Integrations¶

Duffy provides native integrations with LangChain, LlamaIndex, NetworkX, and PyTorch Geometric (PyG).

LangChain¶

DuffyVectorStore¶

LangChain-compatible VectorStore backed by pgvector. Stores documents with text, metadata, and embedding columns in a SQL table.

from duffy._integrations.langchain import DuffyVectorStore

vs = DuffyVectorStore(
    driver,
    embedding,                # LangChain Embeddings instance
    table="documents",        # table name (default: "langchain_documents")
    create_table=True,        # auto-create table if missing
    embedding_dimensions=768, # vector dimensions (for table creation)
)

Adding documents:

ids = vs.add_texts(
    ["First document", "Second document"],
    metadatas=[{"source": "a"}, {"source": "b"}],
)

Searching:

# By text query (embeds automatically)
docs = vs.similarity_search("search query", k=4)

# With scores
docs_with_scores = vs.similarity_search_with_score("search query", k=4)

# By pre-computed vector
docs = vs.similarity_search_by_vector(embedding_vector, k=4)

Deleting:

vs.delete(ids=["doc-id-1", "doc-id-2"])

Factory method:

vs = DuffyVectorStore.from_texts(
    texts=["doc1", "doc2"],
    embedding=embedding,
    driver=driver,
    table="my_docs",
)

DuffyGraphStore (LangChain)¶

LangChain-compatible GraphStore backed by Apache AGE. Use with LangChain's GraphCypherQAChain or knowledge graph pipelines.

from duffy._integrations.langchain import DuffyGraphStore

gs = DuffyGraphStore(driver, graph="my_graph")

Adding graph documents:

gs.add_graph_documents(graph_documents)

Accepts LangChain GraphDocument objects. Nodes are upserted with MERGE (matched on id), relationships are created between matched nodes. All labels are validated against [A-Za-z_][A-Za-z0-9_]* and all values use parameterized queries.

Querying:

results = gs.query("MATCH (n:Person) RETURN n.name")  # list of dicts

Schema:

gs.get_schema            # string representation
gs.get_structured_schema # dict with node_props, rel_props, relationships
gs.refresh_schema()      # refresh cached schema from database

LlamaIndex¶

Duffy provides two LlamaIndex integrations: a simple triplet-based GraphStore and a full-featured PropertyGraphStore.

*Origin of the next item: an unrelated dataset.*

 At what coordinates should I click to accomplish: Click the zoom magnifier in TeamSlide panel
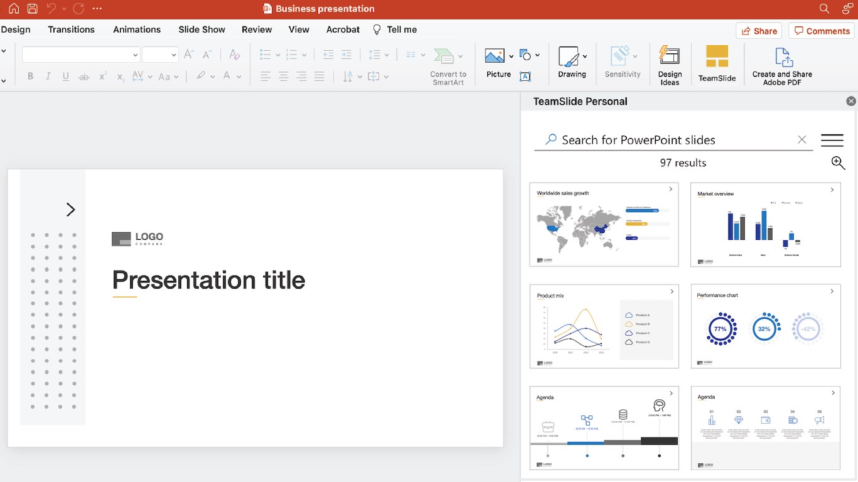[x=838, y=163]
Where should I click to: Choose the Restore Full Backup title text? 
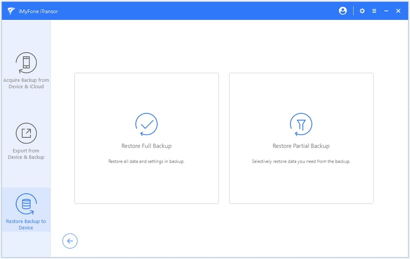[147, 146]
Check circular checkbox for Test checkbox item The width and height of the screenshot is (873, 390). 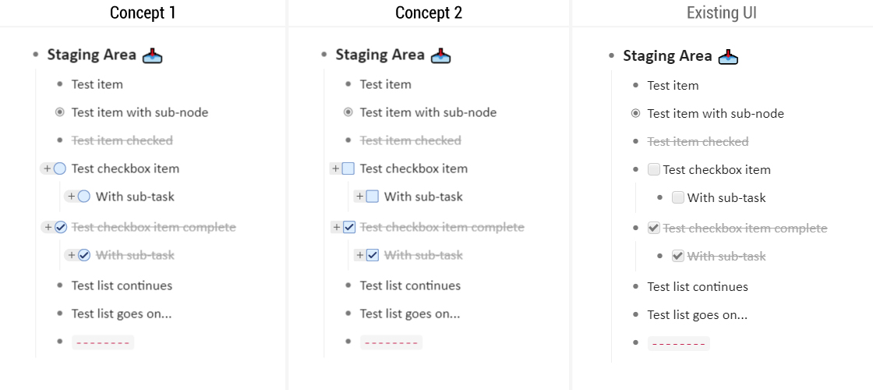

DuffyGraphStore (LlamaIndex)¶

Simple triplet-based store. Stores knowledge as (:Entity)-[:PREDICATE]->(:Entity) triples.

from duffy._integrations.llamaindex import DuffyGraphStore

store = DuffyGraphStore(driver, graph="my_graph")

Upserting triplets:

store.upsert_triplet("Alice", "knows", "Bob")
store.upsert_triplet("Alice", "works_at", "Acme")

Querying:

# Get triplets for a subject
triplets = store.get("Alice", depth=2, limit=30)
# [["Alice", "knows", "Bob"], ["Alice", "works_at", "Acme"]]

# Get relationship map for multiple subjects
rel_map = store.get_rel_map(subjs=["Alice", "Bob"])
# {"Alice": [["knows", "Bob"], ["works_at", "Acme"]], "Bob": [...]}

Deleting:

store.delete("Alice", "knows", "Bob")

Schema and raw queries:

schema_str = store.get_schema(refresh=True)
result_str = store.query("MATCH (n:Entity) RETURN n.name")

DuffyPropertyGraphStore (LlamaIndex)¶

Modern labeled property graph store. Supports typed nodes, typed relations, structured queries, and vector queries.

Architecture: graph structure lives in AGE (vertices/edges), embeddings live in a companion pgvector table ({graph}_embeddings).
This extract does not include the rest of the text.